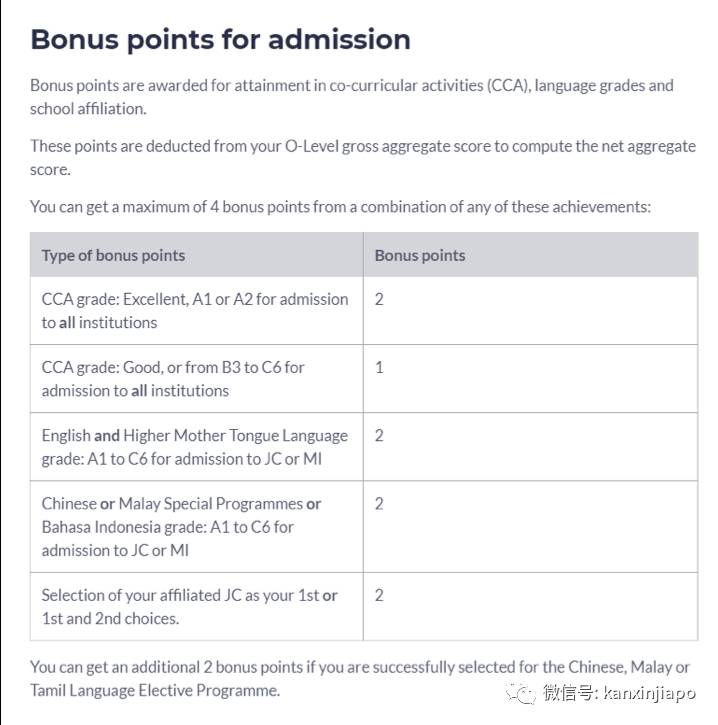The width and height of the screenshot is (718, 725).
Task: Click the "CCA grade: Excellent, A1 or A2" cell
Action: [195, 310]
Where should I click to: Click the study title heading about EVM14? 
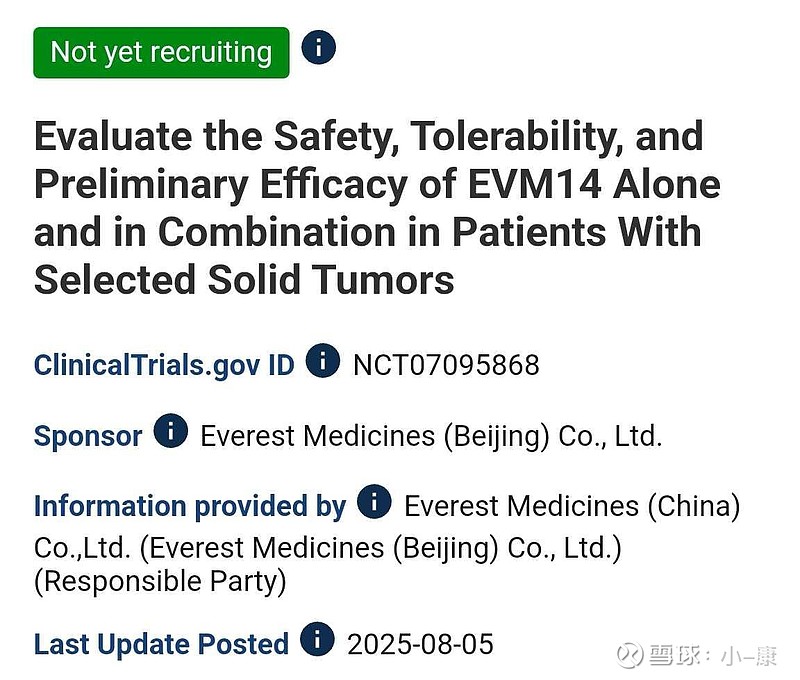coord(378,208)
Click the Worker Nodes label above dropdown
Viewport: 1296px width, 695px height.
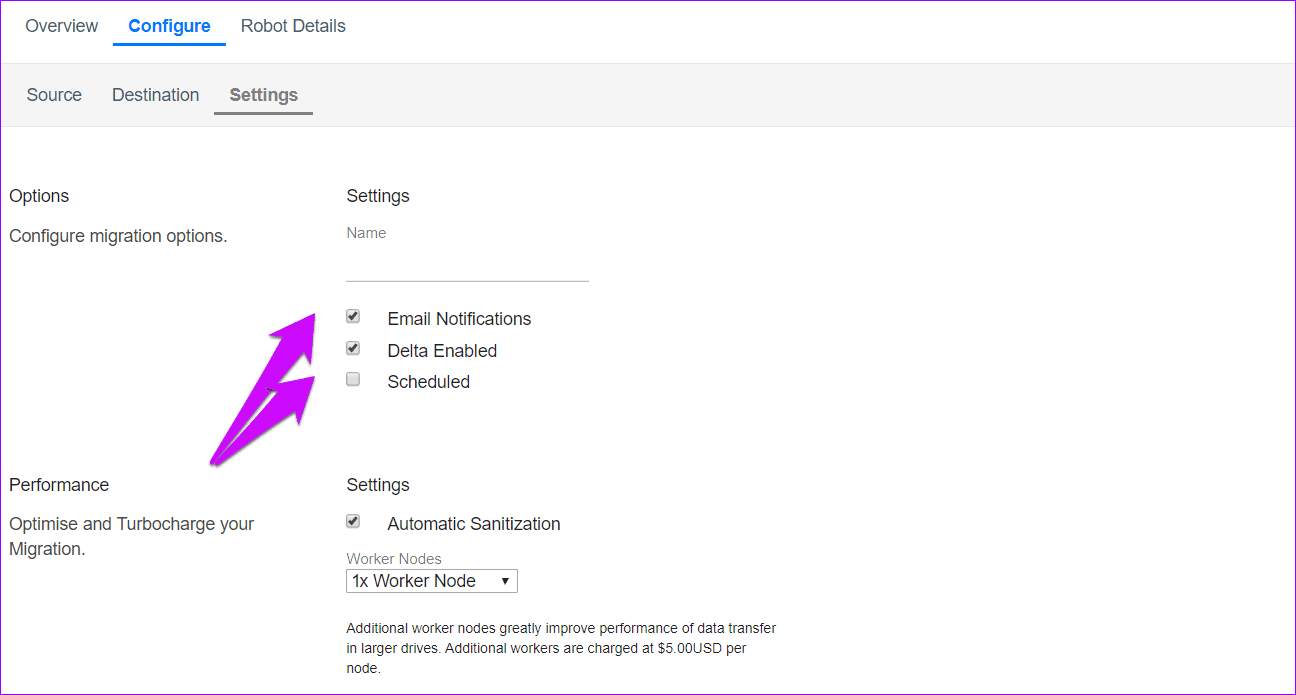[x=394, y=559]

:::::

## What is asked
Show every line of the material above that contains the string "Click", treating uppercase and lowercase as different.

## Full solution
Task: Click the "CCA grade: Excellent, A1 or A2" cell
Where should I click to: Click the study title heading about EVM14? 
Click the Worker Nodes label above dropdown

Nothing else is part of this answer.